>> Start
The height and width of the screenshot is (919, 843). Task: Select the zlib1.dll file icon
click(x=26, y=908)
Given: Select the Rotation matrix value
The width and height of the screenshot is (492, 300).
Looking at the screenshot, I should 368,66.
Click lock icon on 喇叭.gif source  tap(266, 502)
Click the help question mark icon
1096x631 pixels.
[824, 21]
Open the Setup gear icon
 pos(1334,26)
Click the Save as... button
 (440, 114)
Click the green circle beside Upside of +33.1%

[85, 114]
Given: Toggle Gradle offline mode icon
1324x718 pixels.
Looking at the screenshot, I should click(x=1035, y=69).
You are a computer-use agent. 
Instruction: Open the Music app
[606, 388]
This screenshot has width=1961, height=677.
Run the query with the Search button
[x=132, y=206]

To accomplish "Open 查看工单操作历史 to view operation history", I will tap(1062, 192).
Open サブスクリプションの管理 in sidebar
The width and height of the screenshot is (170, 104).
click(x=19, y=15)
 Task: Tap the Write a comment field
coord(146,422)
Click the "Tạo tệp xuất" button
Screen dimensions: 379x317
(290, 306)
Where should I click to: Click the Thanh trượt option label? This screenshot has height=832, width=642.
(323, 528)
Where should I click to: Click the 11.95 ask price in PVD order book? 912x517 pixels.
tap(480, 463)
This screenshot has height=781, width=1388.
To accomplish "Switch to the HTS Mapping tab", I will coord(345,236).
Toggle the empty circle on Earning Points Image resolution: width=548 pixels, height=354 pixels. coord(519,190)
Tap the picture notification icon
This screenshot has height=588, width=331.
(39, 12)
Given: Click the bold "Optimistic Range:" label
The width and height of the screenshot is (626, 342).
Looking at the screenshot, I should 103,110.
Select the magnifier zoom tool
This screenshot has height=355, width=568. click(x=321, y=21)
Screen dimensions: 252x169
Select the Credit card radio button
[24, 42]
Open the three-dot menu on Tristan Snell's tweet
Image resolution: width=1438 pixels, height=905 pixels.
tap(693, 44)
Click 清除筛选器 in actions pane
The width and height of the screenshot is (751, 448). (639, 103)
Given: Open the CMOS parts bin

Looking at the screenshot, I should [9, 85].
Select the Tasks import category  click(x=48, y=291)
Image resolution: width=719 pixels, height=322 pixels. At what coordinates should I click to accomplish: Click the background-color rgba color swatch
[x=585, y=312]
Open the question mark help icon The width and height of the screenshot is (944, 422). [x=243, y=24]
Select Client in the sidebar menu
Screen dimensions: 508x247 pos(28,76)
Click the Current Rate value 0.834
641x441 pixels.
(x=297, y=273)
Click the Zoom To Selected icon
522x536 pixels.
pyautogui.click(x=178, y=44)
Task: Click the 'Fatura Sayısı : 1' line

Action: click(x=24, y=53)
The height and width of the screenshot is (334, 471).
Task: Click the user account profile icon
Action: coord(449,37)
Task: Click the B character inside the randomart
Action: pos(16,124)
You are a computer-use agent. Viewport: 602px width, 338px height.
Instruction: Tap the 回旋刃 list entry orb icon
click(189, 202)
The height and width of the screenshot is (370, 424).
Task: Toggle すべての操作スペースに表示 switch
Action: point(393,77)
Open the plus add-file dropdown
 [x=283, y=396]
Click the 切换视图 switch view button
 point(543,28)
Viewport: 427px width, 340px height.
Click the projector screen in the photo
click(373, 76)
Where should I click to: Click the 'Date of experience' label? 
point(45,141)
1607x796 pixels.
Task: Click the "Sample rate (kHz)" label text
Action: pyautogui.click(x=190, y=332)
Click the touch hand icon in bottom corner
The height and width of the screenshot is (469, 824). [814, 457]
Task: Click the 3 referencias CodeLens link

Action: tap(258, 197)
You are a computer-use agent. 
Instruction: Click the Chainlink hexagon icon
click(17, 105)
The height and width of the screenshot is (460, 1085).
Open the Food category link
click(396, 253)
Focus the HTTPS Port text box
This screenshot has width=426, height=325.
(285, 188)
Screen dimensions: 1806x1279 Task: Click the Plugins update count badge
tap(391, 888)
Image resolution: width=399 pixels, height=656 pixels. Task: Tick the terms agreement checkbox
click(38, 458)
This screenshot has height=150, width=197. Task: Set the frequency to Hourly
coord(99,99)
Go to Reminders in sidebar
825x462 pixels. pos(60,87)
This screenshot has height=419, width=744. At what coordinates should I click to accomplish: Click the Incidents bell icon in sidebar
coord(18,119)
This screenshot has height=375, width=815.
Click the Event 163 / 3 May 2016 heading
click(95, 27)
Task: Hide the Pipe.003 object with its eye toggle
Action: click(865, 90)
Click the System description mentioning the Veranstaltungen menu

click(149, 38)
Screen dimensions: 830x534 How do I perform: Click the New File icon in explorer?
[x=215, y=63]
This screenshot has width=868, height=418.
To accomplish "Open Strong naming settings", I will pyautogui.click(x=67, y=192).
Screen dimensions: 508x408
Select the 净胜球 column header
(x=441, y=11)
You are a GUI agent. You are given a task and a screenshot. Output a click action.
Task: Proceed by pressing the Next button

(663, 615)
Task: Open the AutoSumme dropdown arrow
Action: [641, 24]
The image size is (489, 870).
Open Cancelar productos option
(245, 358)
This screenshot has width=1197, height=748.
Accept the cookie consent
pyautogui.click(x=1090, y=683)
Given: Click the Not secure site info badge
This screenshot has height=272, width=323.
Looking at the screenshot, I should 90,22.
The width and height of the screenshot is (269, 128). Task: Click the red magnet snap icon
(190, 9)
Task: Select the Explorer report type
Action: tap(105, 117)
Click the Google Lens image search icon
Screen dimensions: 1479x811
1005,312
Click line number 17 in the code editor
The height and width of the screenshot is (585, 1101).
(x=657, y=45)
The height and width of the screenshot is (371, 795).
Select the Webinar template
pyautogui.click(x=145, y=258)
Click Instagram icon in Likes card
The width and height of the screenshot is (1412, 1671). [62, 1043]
>> End
Reproduce the lines above without any changes.

**Solution for this problem:**
The height and width of the screenshot is (919, 843). Task: Select the zlib1.dll file icon
click(x=26, y=908)
Given: Select the Rotation matrix value
The width and height of the screenshot is (492, 300).
Looking at the screenshot, I should 368,66.
Click lock icon on 喇叭.gif source  tap(266, 502)
Click the help question mark icon
1096x631 pixels.
[824, 21]
Open the Setup gear icon
 pos(1334,26)
Click the Save as... button
 (440, 114)
Click the green circle beside Upside of +33.1%

[85, 114]
Given: Toggle Gradle offline mode icon
1324x718 pixels.
Looking at the screenshot, I should click(x=1035, y=69).
You are a computer-use agent. 
Instruction: Open the Music app
[606, 388]
This screenshot has width=1961, height=677.
Run the query with the Search button
[x=132, y=206]

To accomplish "Open 查看工单操作历史 to view operation history", I will tap(1062, 192).
Open サブスクリプションの管理 in sidebar
The width and height of the screenshot is (170, 104).
click(x=19, y=15)
 Task: Tap the Write a comment field
coord(146,422)
Click the "Tạo tệp xuất" button
Screen dimensions: 379x317
(290, 306)
Where should I click to: Click the Thanh trượt option label? This screenshot has height=832, width=642.
(323, 528)
Where should I click to: Click the 11.95 ask price in PVD order book? 912x517 pixels.
tap(480, 463)
This screenshot has height=781, width=1388.
To accomplish "Switch to the HTS Mapping tab", I will coord(345,236).
Toggle the empty circle on Earning Points Image resolution: width=548 pixels, height=354 pixels. coord(519,190)
Tap the picture notification icon
This screenshot has height=588, width=331.
(39, 12)
Given: Click the bold "Optimistic Range:" label
The width and height of the screenshot is (626, 342).
Looking at the screenshot, I should 103,110.
Select the magnifier zoom tool
This screenshot has height=355, width=568. click(x=321, y=21)
Screen dimensions: 252x169
Select the Credit card radio button
[24, 42]
Open the three-dot menu on Tristan Snell's tweet
Image resolution: width=1438 pixels, height=905 pixels.
tap(693, 44)
Click 清除筛选器 in actions pane
The width and height of the screenshot is (751, 448). (639, 103)
Given: Open the CMOS parts bin

Looking at the screenshot, I should [9, 85].
Select the Tasks import category  click(x=48, y=291)
Image resolution: width=719 pixels, height=322 pixels. At what coordinates should I click to accomplish: Click the background-color rgba color swatch
[x=585, y=312]
Open the question mark help icon The width and height of the screenshot is (944, 422). [x=243, y=24]
Select Client in the sidebar menu
Screen dimensions: 508x247 pos(28,76)
Click the Current Rate value 0.834
641x441 pixels.
(x=297, y=273)
Click the Zoom To Selected icon
522x536 pixels.
pyautogui.click(x=178, y=44)
Task: Click the 'Fatura Sayısı : 1' line

Action: click(x=24, y=53)
The height and width of the screenshot is (334, 471).
Task: Click the user account profile icon
Action: coord(449,37)
Task: Click the B character inside the randomart
Action: pos(16,124)
You are a computer-use agent. Viewport: 602px width, 338px height.
Instruction: Tap the 回旋刃 list entry orb icon
click(189, 202)
The height and width of the screenshot is (370, 424).
Task: Toggle すべての操作スペースに表示 switch
Action: point(393,77)
Open the plus add-file dropdown
 [x=283, y=396]
Click the 切换视图 switch view button
 point(543,28)
Viewport: 427px width, 340px height.
Click the projector screen in the photo
click(373, 76)
Where should I click to: Click the 'Date of experience' label? 
point(45,141)
1607x796 pixels.
Task: Click the "Sample rate (kHz)" label text
Action: pyautogui.click(x=190, y=332)
Click the touch hand icon in bottom corner
The height and width of the screenshot is (469, 824). [814, 457]
Task: Click the 3 referencias CodeLens link

Action: tap(258, 197)
You are a computer-use agent. 
Instruction: Click the Chainlink hexagon icon
click(17, 105)
The height and width of the screenshot is (460, 1085).
Open the Food category link
click(396, 253)
Focus the HTTPS Port text box
This screenshot has width=426, height=325.
(285, 188)
Screen dimensions: 1806x1279 Task: Click the Plugins update count badge
tap(391, 888)
Image resolution: width=399 pixels, height=656 pixels. Task: Tick the terms agreement checkbox
click(38, 458)
This screenshot has height=150, width=197. Task: Set the frequency to Hourly
coord(99,99)
Go to Reminders in sidebar
825x462 pixels. pos(60,87)
This screenshot has height=419, width=744. At what coordinates should I click to accomplish: Click the Incidents bell icon in sidebar
coord(18,119)
This screenshot has height=375, width=815.
Click the Event 163 / 3 May 2016 heading
click(95, 27)
Task: Hide the Pipe.003 object with its eye toggle
Action: click(865, 90)
Click the System description mentioning the Veranstaltungen menu

click(149, 38)
Screen dimensions: 830x534 How do I perform: Click the New File icon in explorer?
[x=215, y=63]
This screenshot has width=868, height=418.
To accomplish "Open Strong naming settings", I will pyautogui.click(x=67, y=192).
Screen dimensions: 508x408
Select the 净胜球 column header
(x=441, y=11)
You are a GUI agent. You are given a task and a screenshot. Output a click action.
Task: Proceed by pressing the Next button

(663, 615)
Task: Open the AutoSumme dropdown arrow
Action: [641, 24]
The image size is (489, 870).
Open Cancelar productos option
(245, 358)
This screenshot has width=1197, height=748.
Accept the cookie consent
pyautogui.click(x=1090, y=683)
Given: Click the Not secure site info badge
This screenshot has height=272, width=323.
Looking at the screenshot, I should 90,22.
The width and height of the screenshot is (269, 128). Task: Click the red magnet snap icon
(190, 9)
Task: Select the Explorer report type
Action: tap(105, 117)
Click the Google Lens image search icon
Screen dimensions: 1479x811
1005,312
Click line number 17 in the code editor
The height and width of the screenshot is (585, 1101).
(x=657, y=45)
The height and width of the screenshot is (371, 795).
Select the Webinar template
pyautogui.click(x=145, y=258)
Click Instagram icon in Likes card
The width and height of the screenshot is (1412, 1671). [62, 1043]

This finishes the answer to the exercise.